Rationale
While treatment options for tumours that occur first in the body (primary tumours) are improving, cancer that has spread to other organs (metastases) is mostly incurable.
Cancer commonly spreads to several organs at the same time, requiring therapies that can simultaneously target metastases in multiple organs.
Patients with brain cancer – with a primary tumour or metastatic cancer that has spread to the brain from other organs – have particularly poor prognosis. Our studies are therefore focusing on brain cancer and multi-organ metastases.
Plan of work and impact of our studies
To model primary tumours and metastases, cancer cells are implanted directly into the organ of origin or administered into blood circulation, from where they enter the metastatic organ. Our objectives are to investigate molecules involved in cancer cell growth and determine how our immune cells (white blood cells) attack tumours, and how this can be turned into therapies, such as exploiting white blood cells to deliver drugs to tumours.
Our findings are expected to inform the development of improved clinical therapies, benefiting cancer patients, as well as enhance the understanding of basic biology, advancing the metastases research field. Part of this work is a continuation from our previous project license.
Animal welfare
Replacement
Characteristics of individual tissues that contribute to metastases-specific growth of cancer cells, proper maturation of white blood cells in the bone marrow, their activation in the lymph nodes and subsequent travel to tumours via the blood stream, all require a whole organism. As a result, these factors can only be modelled in a living organism, necessitating the use of mice.
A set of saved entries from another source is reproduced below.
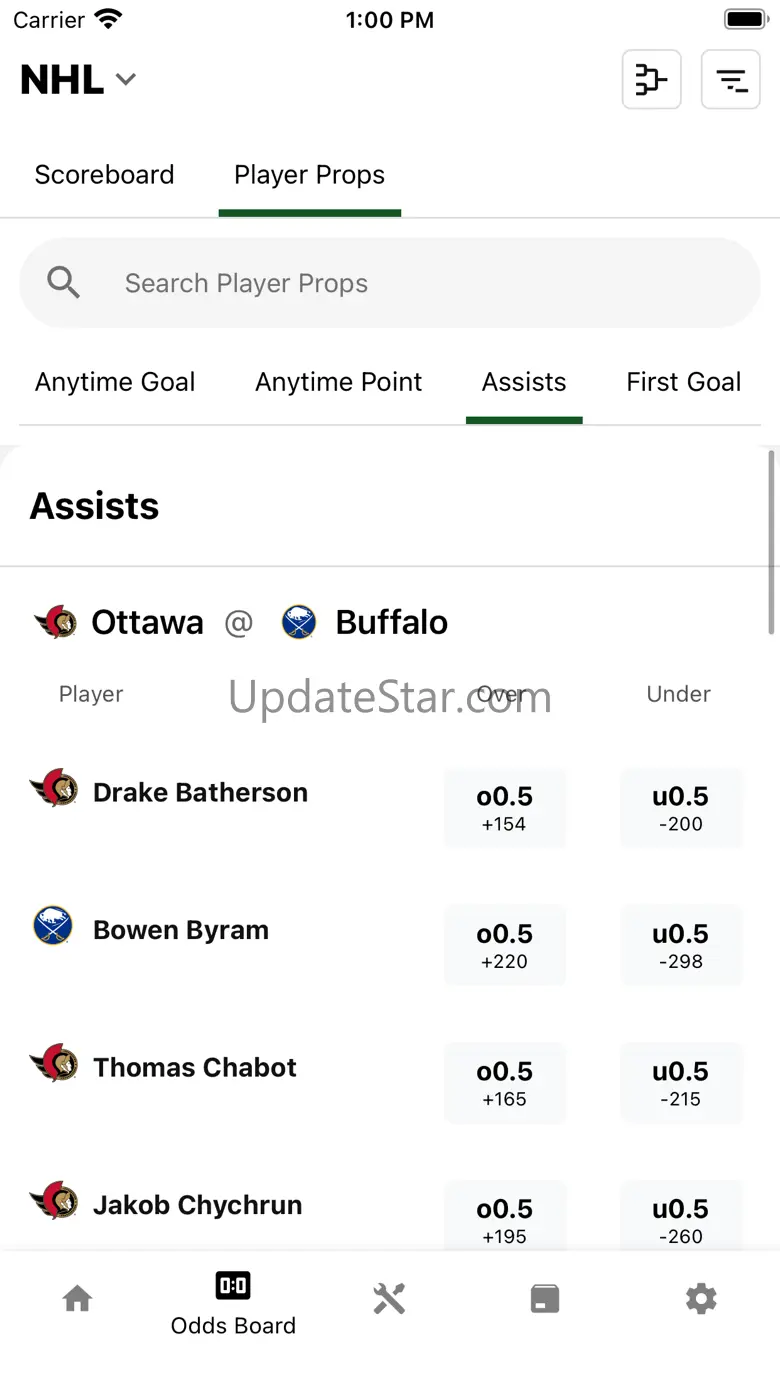Tap Ottawa Senators logo beside Drake Batherson
780x1387 pixels.
click(x=54, y=789)
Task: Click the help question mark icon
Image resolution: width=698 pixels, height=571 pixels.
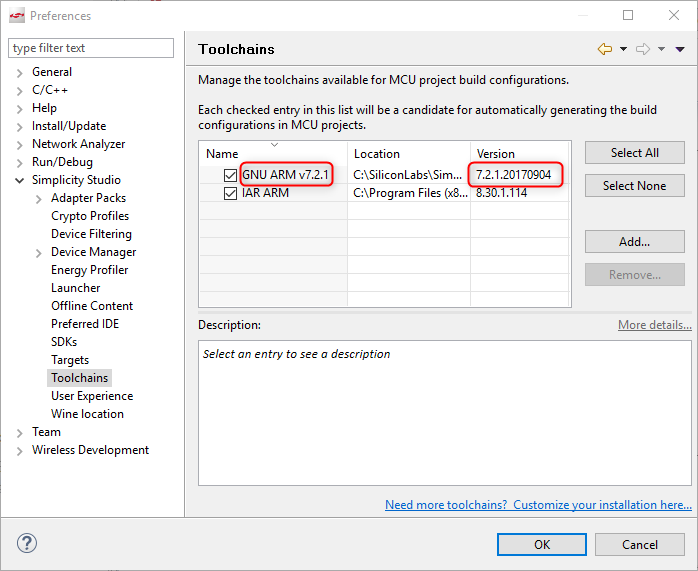Action: [x=27, y=543]
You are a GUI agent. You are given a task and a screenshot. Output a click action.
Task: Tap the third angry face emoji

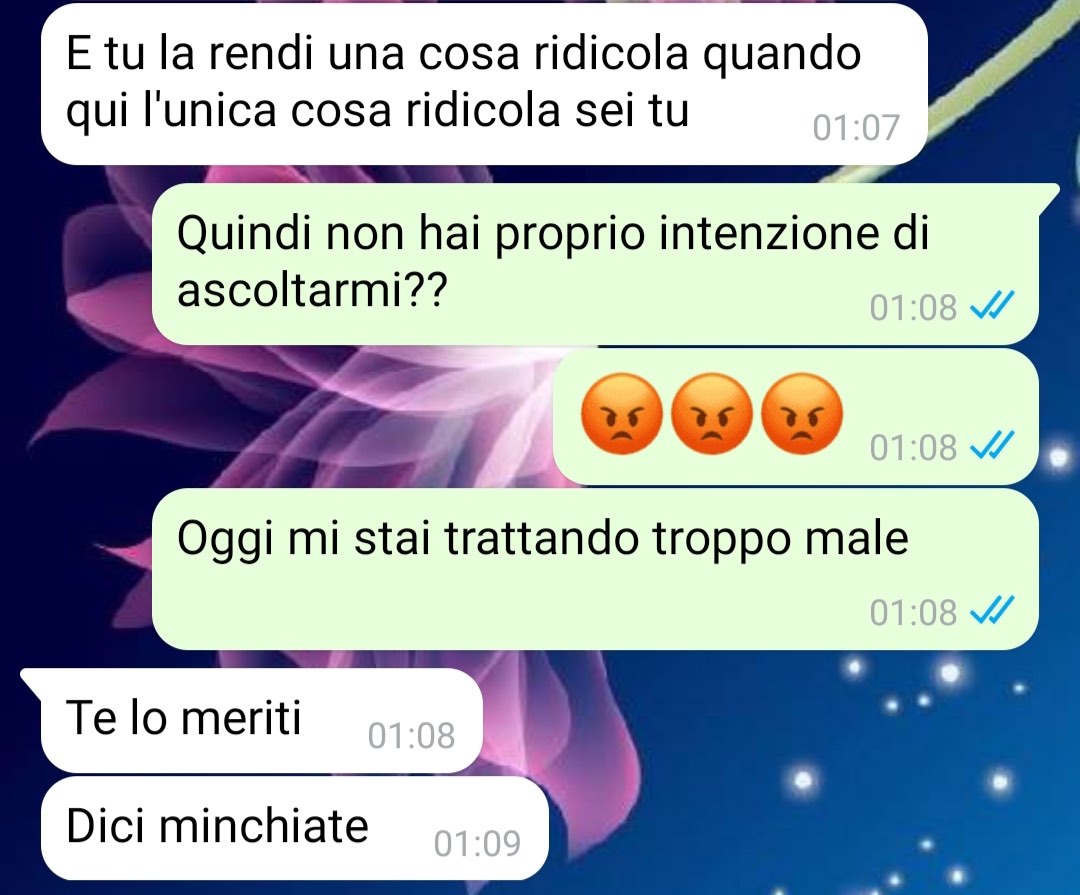tap(802, 413)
Some aspects of our work have, however, been replaced by non-animal alternatives, such as culturing of cancer cells under different conditions and assays analysing the migration of white blood cells.
Reduction
To reduce the number of mice used in these studies, tumour growth is monitored using a specialist imaging technique for live animals, and statistical approaches are used to calculate the minimal required numbers.
Refinement
All surgery procedures are performed under general anaesthesia and pain killers are administered to minimise surgery-related pain. Surgery techniques have been optimised to result in a very low percentage of mice experiencing adverse effects. The vast majority of mice undergoing these procedures show mild or no symptoms.
A small proportion of mice (approximately 0.3%) may experience stroke after the surgery, requiring immediate termination of the experiment, or tumour growth-related symptoms at the end of experiment. Those may include under-grooming, under-activity, and in rare cases (less than 1.3%) lethargy or disorientation. The mice are closely monitored to warrant their wellbeing at all times.